Give every line of the data again, exactly.

»»

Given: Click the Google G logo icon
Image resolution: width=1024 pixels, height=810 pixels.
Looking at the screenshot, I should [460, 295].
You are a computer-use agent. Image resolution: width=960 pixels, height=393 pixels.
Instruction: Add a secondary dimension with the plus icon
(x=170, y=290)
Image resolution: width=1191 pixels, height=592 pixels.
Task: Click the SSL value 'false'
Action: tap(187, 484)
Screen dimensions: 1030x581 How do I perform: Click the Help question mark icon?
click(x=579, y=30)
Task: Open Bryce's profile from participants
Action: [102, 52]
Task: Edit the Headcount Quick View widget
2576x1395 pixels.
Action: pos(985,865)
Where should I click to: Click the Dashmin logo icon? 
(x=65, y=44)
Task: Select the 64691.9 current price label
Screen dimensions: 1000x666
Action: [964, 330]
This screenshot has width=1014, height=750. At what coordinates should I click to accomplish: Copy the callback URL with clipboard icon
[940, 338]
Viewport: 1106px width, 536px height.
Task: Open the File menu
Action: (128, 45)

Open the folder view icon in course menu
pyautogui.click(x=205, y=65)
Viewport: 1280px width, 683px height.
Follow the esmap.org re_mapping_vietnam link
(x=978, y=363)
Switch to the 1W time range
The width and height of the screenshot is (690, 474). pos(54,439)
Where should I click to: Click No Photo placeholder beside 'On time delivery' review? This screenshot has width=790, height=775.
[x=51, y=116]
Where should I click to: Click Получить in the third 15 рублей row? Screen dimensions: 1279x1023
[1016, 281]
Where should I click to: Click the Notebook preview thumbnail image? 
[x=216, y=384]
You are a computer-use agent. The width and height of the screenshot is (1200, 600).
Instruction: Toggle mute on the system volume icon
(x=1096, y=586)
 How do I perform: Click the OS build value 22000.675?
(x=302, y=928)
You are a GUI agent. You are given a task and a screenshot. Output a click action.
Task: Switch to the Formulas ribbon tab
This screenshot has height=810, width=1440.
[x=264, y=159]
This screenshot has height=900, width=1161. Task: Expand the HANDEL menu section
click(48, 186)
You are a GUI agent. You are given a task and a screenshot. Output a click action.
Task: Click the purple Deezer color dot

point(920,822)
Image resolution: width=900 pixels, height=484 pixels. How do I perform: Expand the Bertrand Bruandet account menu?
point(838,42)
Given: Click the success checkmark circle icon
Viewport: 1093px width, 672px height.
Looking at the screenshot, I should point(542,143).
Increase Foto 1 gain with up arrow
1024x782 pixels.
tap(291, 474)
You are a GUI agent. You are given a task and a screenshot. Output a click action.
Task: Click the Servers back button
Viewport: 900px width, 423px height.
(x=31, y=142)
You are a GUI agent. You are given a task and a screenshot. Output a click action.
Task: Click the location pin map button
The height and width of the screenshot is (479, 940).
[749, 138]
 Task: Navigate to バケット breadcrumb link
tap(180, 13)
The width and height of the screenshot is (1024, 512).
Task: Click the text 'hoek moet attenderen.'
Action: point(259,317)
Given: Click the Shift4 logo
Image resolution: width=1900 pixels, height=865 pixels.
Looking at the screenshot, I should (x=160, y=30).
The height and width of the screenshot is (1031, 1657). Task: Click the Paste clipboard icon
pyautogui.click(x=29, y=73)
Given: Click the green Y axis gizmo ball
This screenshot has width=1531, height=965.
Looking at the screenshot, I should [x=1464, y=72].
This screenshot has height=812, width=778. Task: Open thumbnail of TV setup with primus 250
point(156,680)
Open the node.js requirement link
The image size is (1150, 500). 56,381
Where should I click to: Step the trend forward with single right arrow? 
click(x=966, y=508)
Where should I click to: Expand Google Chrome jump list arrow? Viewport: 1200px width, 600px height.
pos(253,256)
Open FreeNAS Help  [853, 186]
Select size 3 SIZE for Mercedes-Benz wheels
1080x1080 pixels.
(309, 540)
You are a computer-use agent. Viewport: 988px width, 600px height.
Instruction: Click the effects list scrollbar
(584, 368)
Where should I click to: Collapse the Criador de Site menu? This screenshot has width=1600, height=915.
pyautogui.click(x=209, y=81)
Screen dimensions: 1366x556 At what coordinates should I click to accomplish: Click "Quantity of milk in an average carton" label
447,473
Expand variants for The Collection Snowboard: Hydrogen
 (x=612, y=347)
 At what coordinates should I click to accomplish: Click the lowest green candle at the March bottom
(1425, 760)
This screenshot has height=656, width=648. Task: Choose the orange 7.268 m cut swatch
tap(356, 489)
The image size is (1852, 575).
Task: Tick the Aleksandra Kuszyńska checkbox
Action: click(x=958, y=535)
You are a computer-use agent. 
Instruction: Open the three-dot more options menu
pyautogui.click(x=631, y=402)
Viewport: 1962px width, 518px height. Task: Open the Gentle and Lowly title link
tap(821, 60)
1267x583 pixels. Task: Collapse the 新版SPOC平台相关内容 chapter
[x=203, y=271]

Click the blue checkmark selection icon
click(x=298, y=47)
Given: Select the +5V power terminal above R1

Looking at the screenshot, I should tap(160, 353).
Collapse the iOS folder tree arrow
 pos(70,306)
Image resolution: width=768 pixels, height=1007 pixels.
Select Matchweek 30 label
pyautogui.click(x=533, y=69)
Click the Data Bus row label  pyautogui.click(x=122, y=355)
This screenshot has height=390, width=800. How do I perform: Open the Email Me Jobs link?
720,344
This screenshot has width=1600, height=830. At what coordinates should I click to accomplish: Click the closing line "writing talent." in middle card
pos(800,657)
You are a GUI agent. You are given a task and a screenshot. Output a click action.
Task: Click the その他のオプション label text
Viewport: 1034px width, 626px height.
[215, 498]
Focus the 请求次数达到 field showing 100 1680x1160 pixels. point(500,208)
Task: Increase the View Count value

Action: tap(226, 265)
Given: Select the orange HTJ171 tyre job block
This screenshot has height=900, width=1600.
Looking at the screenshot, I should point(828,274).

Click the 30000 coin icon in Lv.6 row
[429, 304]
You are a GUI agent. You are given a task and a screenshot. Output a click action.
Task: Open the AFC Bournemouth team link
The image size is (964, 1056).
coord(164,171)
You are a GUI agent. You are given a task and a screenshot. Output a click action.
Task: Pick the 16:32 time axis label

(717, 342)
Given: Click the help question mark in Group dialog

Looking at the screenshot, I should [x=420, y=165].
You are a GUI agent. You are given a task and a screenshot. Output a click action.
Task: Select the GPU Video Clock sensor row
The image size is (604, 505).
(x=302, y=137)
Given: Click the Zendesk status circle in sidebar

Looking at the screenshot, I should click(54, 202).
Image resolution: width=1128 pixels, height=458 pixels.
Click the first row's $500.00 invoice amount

««

- _Reply_:
Given: Click the Google G logo icon
Image resolution: width=1024 pixels, height=810 pixels.
Looking at the screenshot, I should [460, 295].
You are a computer-use agent. Image resolution: width=960 pixels, height=393 pixels.
Instruction: Add a secondary dimension with the plus icon
(x=170, y=290)
Image resolution: width=1191 pixels, height=592 pixels.
Task: Click the SSL value 'false'
Action: tap(187, 484)
Screen dimensions: 1030x581 How do I perform: Click the Help question mark icon?
click(x=579, y=30)
Task: Open Bryce's profile from participants
Action: [102, 52]
Task: Edit the Headcount Quick View widget
2576x1395 pixels.
Action: pos(985,865)
Where should I click to: Click the Dashmin logo icon? 
(x=65, y=44)
Task: Select the 64691.9 current price label
Screen dimensions: 1000x666
Action: [964, 330]
This screenshot has width=1014, height=750. At what coordinates should I click to accomplish: Copy the callback URL with clipboard icon
[940, 338]
Viewport: 1106px width, 536px height.
Task: Open the File menu
Action: (128, 45)

Open the folder view icon in course menu
pyautogui.click(x=205, y=65)
Viewport: 1280px width, 683px height.
Follow the esmap.org re_mapping_vietnam link
(x=978, y=363)
Switch to the 1W time range
The width and height of the screenshot is (690, 474). pos(54,439)
Where should I click to: Click No Photo placeholder beside 'On time delivery' review? This screenshot has width=790, height=775.
[x=51, y=116]
Where should I click to: Click Получить in the third 15 рублей row? Screen dimensions: 1279x1023
[1016, 281]
Where should I click to: Click the Notebook preview thumbnail image? 
[x=216, y=384]
You are a computer-use agent. The width and height of the screenshot is (1200, 600).
Instruction: Toggle mute on the system volume icon
(x=1096, y=586)
 How do I perform: Click the OS build value 22000.675?
(x=302, y=928)
You are a GUI agent. You are given a task and a screenshot. Output a click action.
Task: Switch to the Formulas ribbon tab
This screenshot has height=810, width=1440.
[x=264, y=159]
This screenshot has height=900, width=1161. Task: Expand the HANDEL menu section
click(48, 186)
You are a GUI agent. You are given a task and a screenshot. Output a click action.
Task: Click the purple Deezer color dot

point(920,822)
Image resolution: width=900 pixels, height=484 pixels. How do I perform: Expand the Bertrand Bruandet account menu?
point(838,42)
Given: Click the success checkmark circle icon
Viewport: 1093px width, 672px height.
Looking at the screenshot, I should point(542,143).
Increase Foto 1 gain with up arrow
1024x782 pixels.
tap(291, 474)
You are a GUI agent. You are given a task and a screenshot. Output a click action.
Task: Click the Servers back button
Viewport: 900px width, 423px height.
(x=31, y=142)
You are a GUI agent. You are given a task and a screenshot. Output a click action.
Task: Click the location pin map button
The height and width of the screenshot is (479, 940).
[749, 138]
 Task: Navigate to バケット breadcrumb link
tap(180, 13)
The width and height of the screenshot is (1024, 512).
Task: Click the text 'hoek moet attenderen.'
Action: point(259,317)
Given: Click the Shift4 logo
Image resolution: width=1900 pixels, height=865 pixels.
Looking at the screenshot, I should (x=160, y=30).
The height and width of the screenshot is (1031, 1657). Task: Click the Paste clipboard icon
pyautogui.click(x=29, y=73)
Given: Click the green Y axis gizmo ball
This screenshot has width=1531, height=965.
Looking at the screenshot, I should [x=1464, y=72].
This screenshot has height=812, width=778. Task: Open thumbnail of TV setup with primus 250
point(156,680)
Open the node.js requirement link
The image size is (1150, 500). 56,381
Where should I click to: Step the trend forward with single right arrow? 
click(x=966, y=508)
Where should I click to: Expand Google Chrome jump list arrow? Viewport: 1200px width, 600px height.
pos(253,256)
Open FreeNAS Help  [853, 186]
Select size 3 SIZE for Mercedes-Benz wheels
1080x1080 pixels.
(309, 540)
You are a computer-use agent. Viewport: 988px width, 600px height.
Instruction: Click the effects list scrollbar
(584, 368)
Where should I click to: Collapse the Criador de Site menu? This screenshot has width=1600, height=915.
pyautogui.click(x=209, y=81)
Screen dimensions: 1366x556 At what coordinates should I click to accomplish: Click "Quantity of milk in an average carton" label
447,473
Expand variants for The Collection Snowboard: Hydrogen
 (x=612, y=347)
 At what coordinates should I click to accomplish: Click the lowest green candle at the March bottom
(1425, 760)
This screenshot has height=656, width=648. Task: Choose the orange 7.268 m cut swatch
tap(356, 489)
The image size is (1852, 575).
Task: Tick the Aleksandra Kuszyńska checkbox
Action: click(x=958, y=535)
You are a computer-use agent. 
Instruction: Open the three-dot more options menu
pyautogui.click(x=631, y=402)
Viewport: 1962px width, 518px height. Task: Open the Gentle and Lowly title link
tap(821, 60)
1267x583 pixels. Task: Collapse the 新版SPOC平台相关内容 chapter
[x=203, y=271]

Click the blue checkmark selection icon
click(x=298, y=47)
Given: Select the +5V power terminal above R1

Looking at the screenshot, I should tap(160, 353).
Collapse the iOS folder tree arrow
 pos(70,306)
Image resolution: width=768 pixels, height=1007 pixels.
Select Matchweek 30 label
pyautogui.click(x=533, y=69)
Click the Data Bus row label  pyautogui.click(x=122, y=355)
This screenshot has height=390, width=800. How do I perform: Open the Email Me Jobs link?
720,344
This screenshot has width=1600, height=830. At what coordinates should I click to accomplish: Click the closing line "writing talent." in middle card
pos(800,657)
You are a GUI agent. You are given a task and a screenshot. Output a click action.
Task: Click the その他のオプション label text
Viewport: 1034px width, 626px height.
[215, 498]
Focus the 请求次数达到 field showing 100 1680x1160 pixels. point(500,208)
Task: Increase the View Count value

Action: tap(226, 265)
Given: Select the orange HTJ171 tyre job block
This screenshot has height=900, width=1600.
Looking at the screenshot, I should point(828,274).

Click the 30000 coin icon in Lv.6 row
[429, 304]
You are a GUI agent. You are given a task and a screenshot. Output a click action.
Task: Open the AFC Bournemouth team link
The image size is (964, 1056).
coord(164,171)
You are a GUI agent. You are given a task and a screenshot. Output a click action.
Task: Pick the 16:32 time axis label

(717, 342)
Given: Click the help question mark in Group dialog

Looking at the screenshot, I should [x=420, y=165].
You are a GUI agent. You are given a task and a screenshot. Output a click action.
Task: Select the GPU Video Clock sensor row
The image size is (604, 505).
(x=302, y=137)
Given: Click the Zendesk status circle in sidebar

Looking at the screenshot, I should click(54, 202).
Image resolution: width=1128 pixels, height=458 pixels.
Click the first row's $500.00 invoice amount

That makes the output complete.